Fakat kahırdan lütuf doğmuş, gölgelenmiş Gazi Meclis’te şafak sökmüştür. Nitekim Can Atalay konusu tamamıyla kapanmıştır. DEM’lenmiş CHP’nin maskesi bir kez daha düşmüştür. Anayasa’ya aykırı işlem tesis eden, kendi içtihatlarını hiçe sayan Anayasa Mahkemesi’nin laçkalaşmış hak ihlali kararı Türk milletinin iradesiyle çöpe atılmış, kanunsuzluğa geçit verilmemiştir.

Milliyetçi Hareket Partisi, baştan ayağa sulandırılan ve asıl bağlamından kopartılan Can Atalay meselesinin görüşüldüğü Meclis oturumuna katılmamıştır. Çünkü DEM’lenmiş CHP’nin, marjinalleşmiş TİP’in, PKK aparatlarının, Türkiye ve Türk milleti aleyhine periyodik kararlar alan Anayasa Mahkemesi’nin nasıl bir tezgahın faili olduklarının apaçık deşifresi görülsün istenmiştir.

Ayrıca tezahür eden önemli bir sonuç ise şudur: Cumhur İttifakı’nın kurucularından AK Parti, Milliyetçi Hareket Partisi olmadan da gereğini yapmış, takdire şayan bir duruşla haksızlığa, hukuksuzluğa ve eşkıyalığa müsaade etmemiştir.

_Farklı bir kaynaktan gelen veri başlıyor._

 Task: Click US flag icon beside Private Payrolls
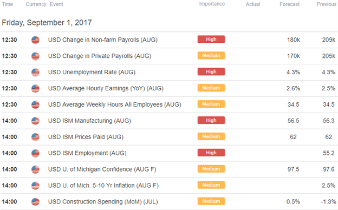(35, 56)
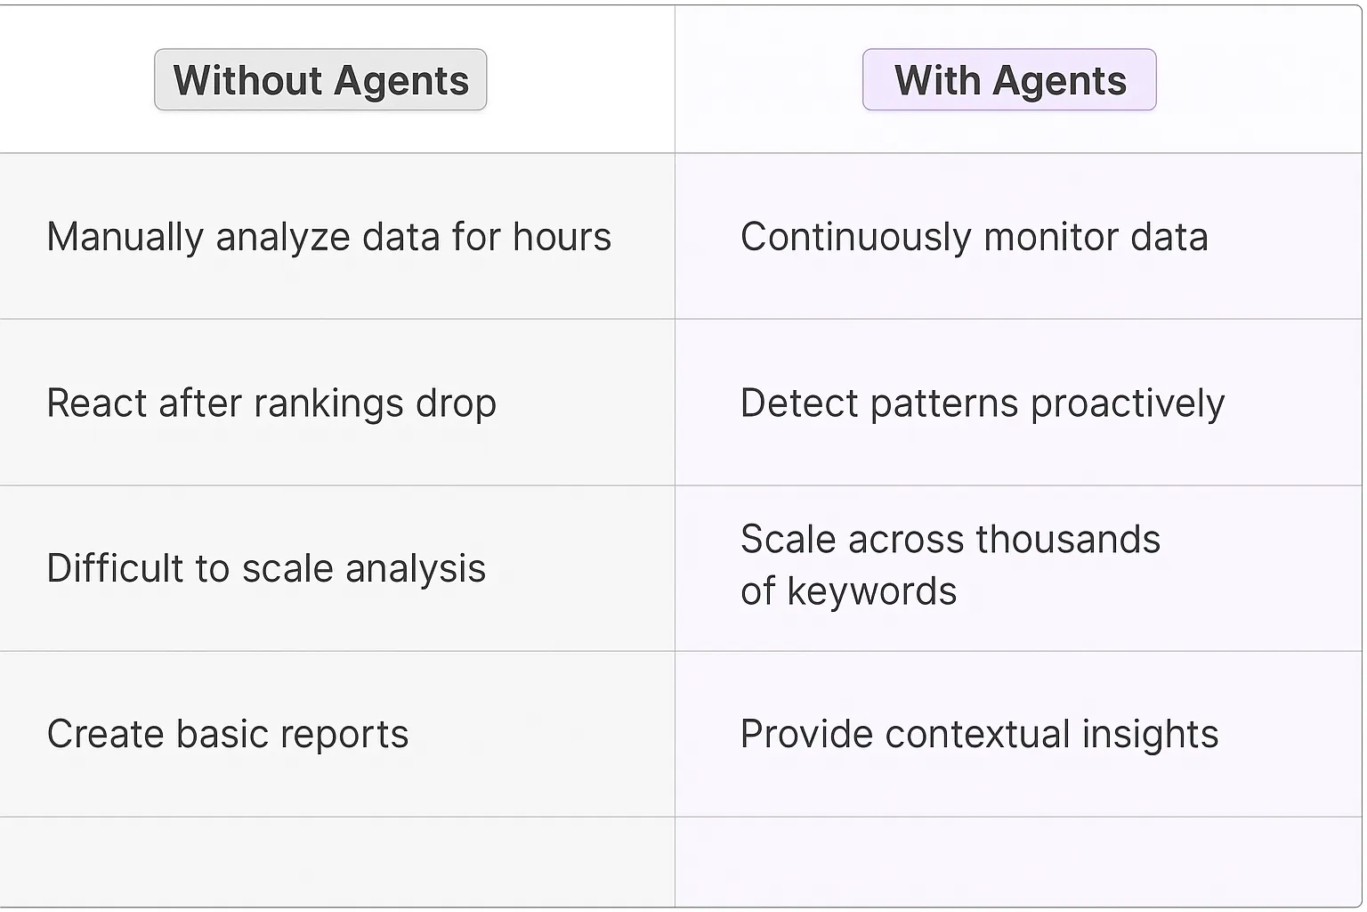1367x912 pixels.
Task: Click the "Detect patterns proactively" text
Action: [982, 403]
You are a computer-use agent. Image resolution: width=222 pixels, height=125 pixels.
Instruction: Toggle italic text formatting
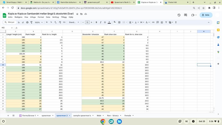[x=100, y=22]
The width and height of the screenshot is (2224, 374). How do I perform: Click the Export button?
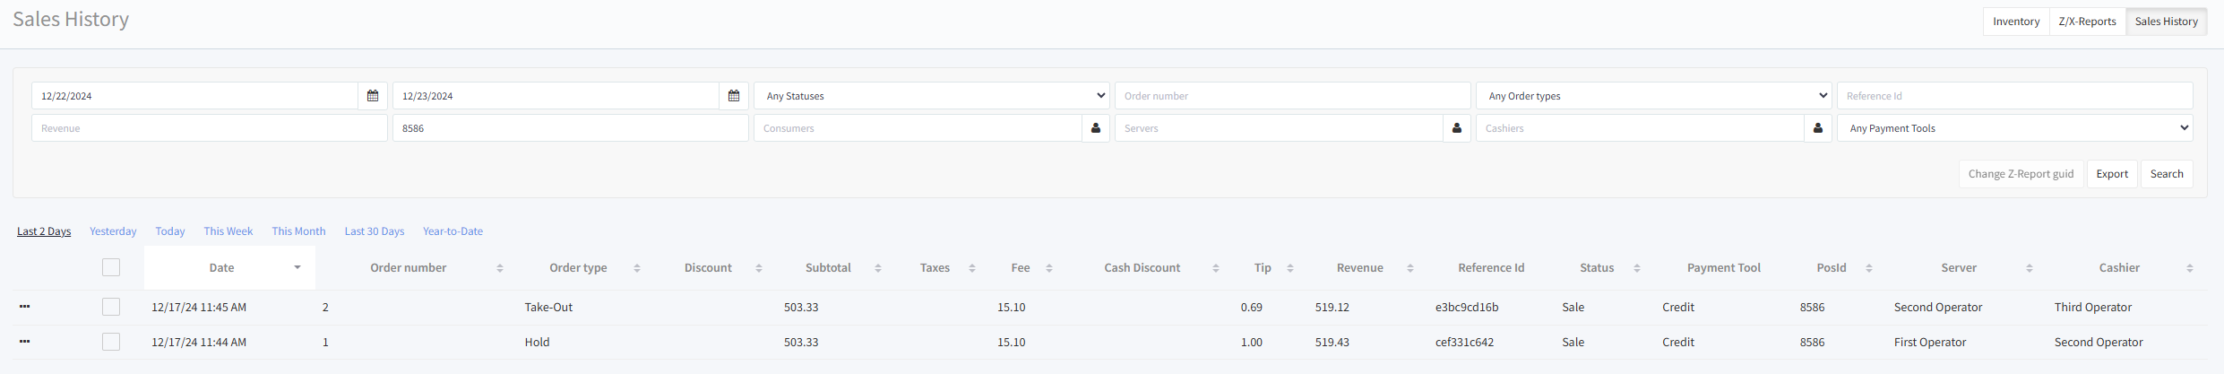point(2112,174)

Küçük ortak nerede diyenler ağızlarının payını almış, biz olmadan da milletimizin beklentisine müzahir bir karar alınmıştır. Bunun yanı sıra dünkü oylama Türkiye’nin birinci partisi olarak AK Parti’yi tekraren işaret ve teyit etmiştir.

"Cumhur İttifakı olarak yolumuza azim ve inançla devam ediyoruz"

31 Mart 2024 Mahalli İdareler Seçimlerinden sonra DEM’lenmiş CHP’yi parlatanlar, “birinci parti, anketlerde açık ara önde” masalını devamlı surette anlatanlar Can Atalay kararıyla kara propagandanın silinip atıldığına bizatihi şahit olmuşlardır. AK Parti’nin emin, güçlü ve kendine güven duyan adımlarla mücadelesini sürdüreceğine, 2028 seçimlerine kadar Cumhur İttifakı çatısı altında ihtiyaç duyulan zincirleme reformları hayata geçireceğine inancım tamdır.

Bilinmesini özellikle arzu ederim ki, Türkiye’nin gündeminde seçim yoktur. Herkes siyasi ve ideolojik hesabını bu şaşmaz gerçeğe muvafık yapmak durumundadır. Küçük ortak diyerek bize karşı tariz dolu ifadeler kullananlara diyeceğim odur ki, millet bizi nerede görmek istiyorsa biz oradayız. Cumhur İttifakı olarak yolumuza azim ve inançla devam ediyoruz.